[Record excerpts Boundary: Start]

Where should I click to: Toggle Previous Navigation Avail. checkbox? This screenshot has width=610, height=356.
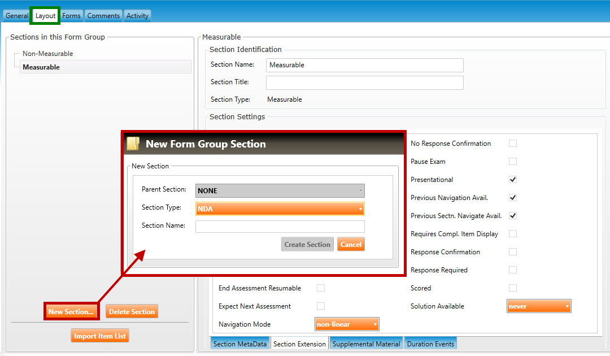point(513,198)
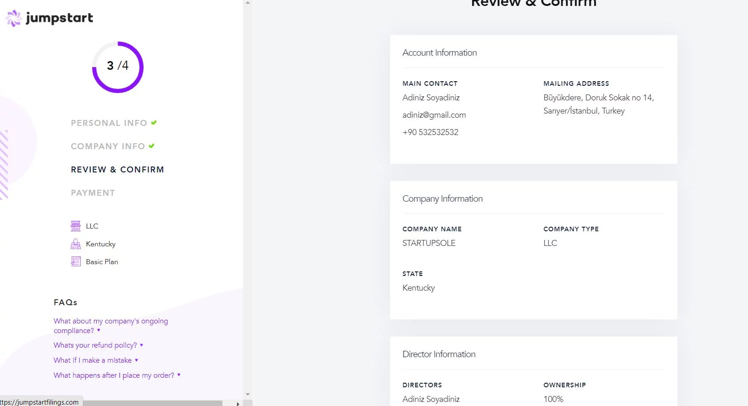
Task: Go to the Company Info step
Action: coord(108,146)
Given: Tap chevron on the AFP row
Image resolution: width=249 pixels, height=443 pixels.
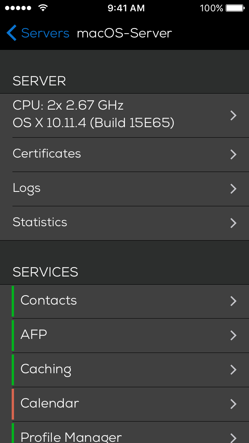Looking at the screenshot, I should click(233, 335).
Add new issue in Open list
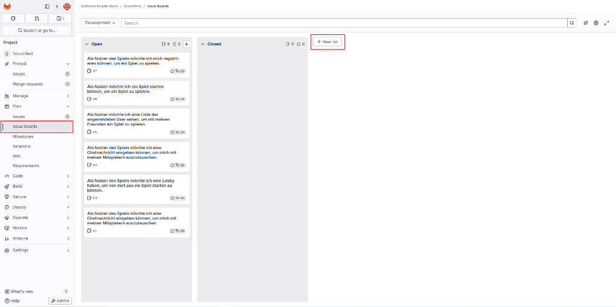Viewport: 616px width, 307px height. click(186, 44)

[Record excerpts Boundary: End]

- _Problem requirements_: The expected output is the whole listing, word for word, minus its pictures.

- _Solution_:
Where should I click to: Toggle Previous Navigation Avail. checkbox? This screenshot has width=610, height=356.
point(513,198)
Task: Go to the Company Info step
Action: coord(108,146)
Given: Tap chevron on the AFP row
Image resolution: width=249 pixels, height=443 pixels.
Looking at the screenshot, I should click(233, 335).
Add new issue in Open list
Viewport: 616px width, 307px height. click(186, 44)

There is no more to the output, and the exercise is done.